National Council of Teachers of English (NCTE) recently revised the position statement concerning English and Language Arts Materials of Indigenous Peoples and People of Color. This statement begins the new document:
“Indigenous communities and People of Color in the United States, including Native Americans and Alaska Natives, Pacific Islanders, Asian Americans, Blacks, Chicanx, Puerto Ricans, and others, continue to suffer debilitating and systemic discrimination in jobs, housing, civil rights, and education. Part of this discrimination takes place in the form of erasure, and these communities continue to face a school curriculum that, for them, frequently downplays or does not include their communities’ work and contributions. Ironically, it is also a curriculum which, in a different fashion, deprives white students and teachers by denying them opportunities to gain a more complete and accurate picture of the diverse and intricately connected constellations of histories and literatures of the United States. While some strides have been made, that work is incomplete, and the still-existing structural inequalities within education continue to make an impact on all students.”
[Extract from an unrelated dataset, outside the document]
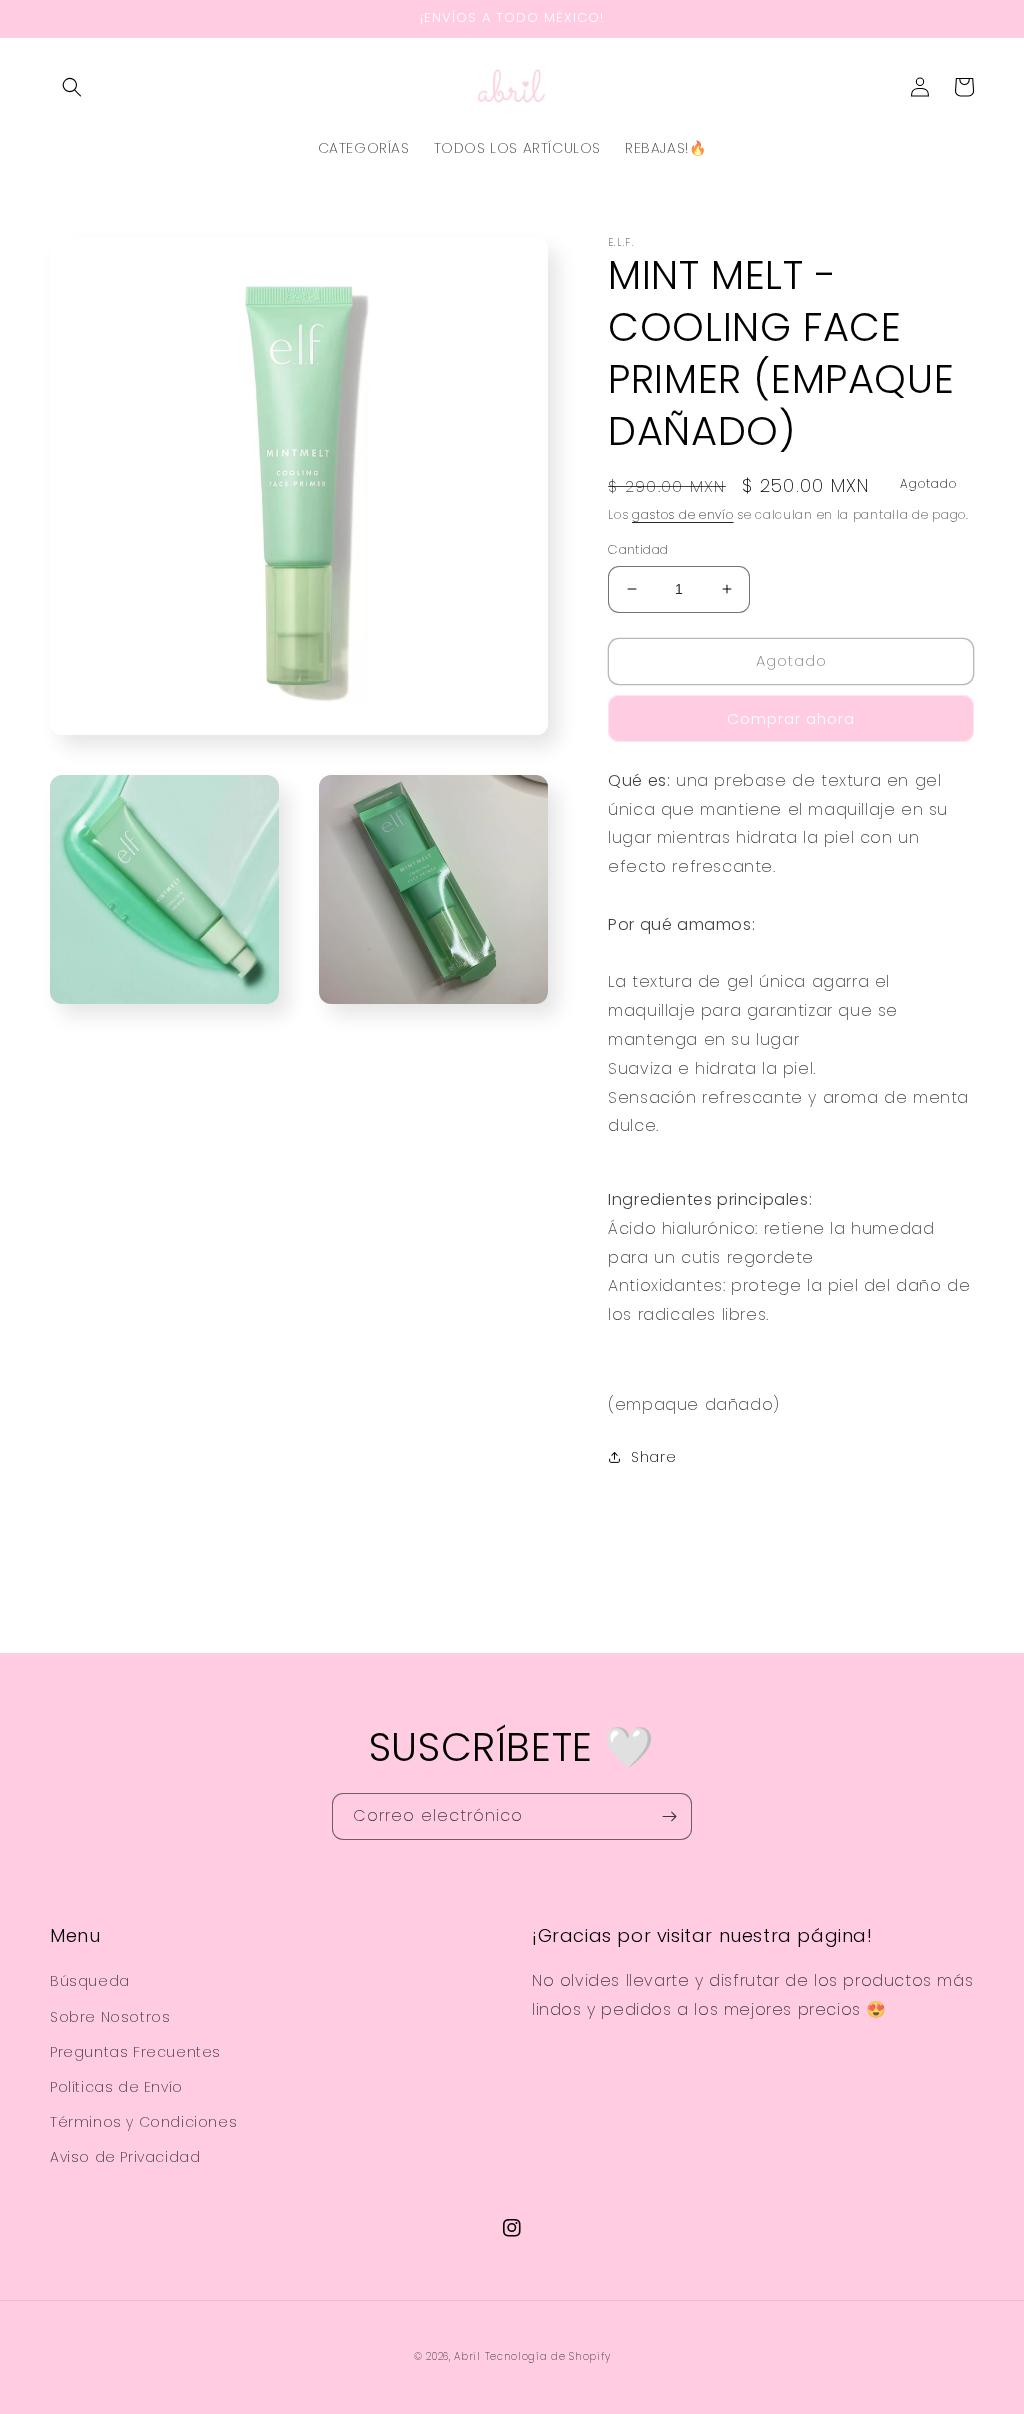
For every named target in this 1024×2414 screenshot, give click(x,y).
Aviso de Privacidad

Interestingly, the recent publication of American Dirt by Jeanine Cummins has sparked controversy because a Latinx did not write the novel that depicts Mexican characters, situations, challenges, and culture. NEHS chapters may wish to review the NCTE document, read more of the debate on cultural appropriation, and sponsor forums for discussion in their communities or within chapters. Another interesting project would be to review English curricular texts and consider the representation of cultures, author ethnicities, and genders.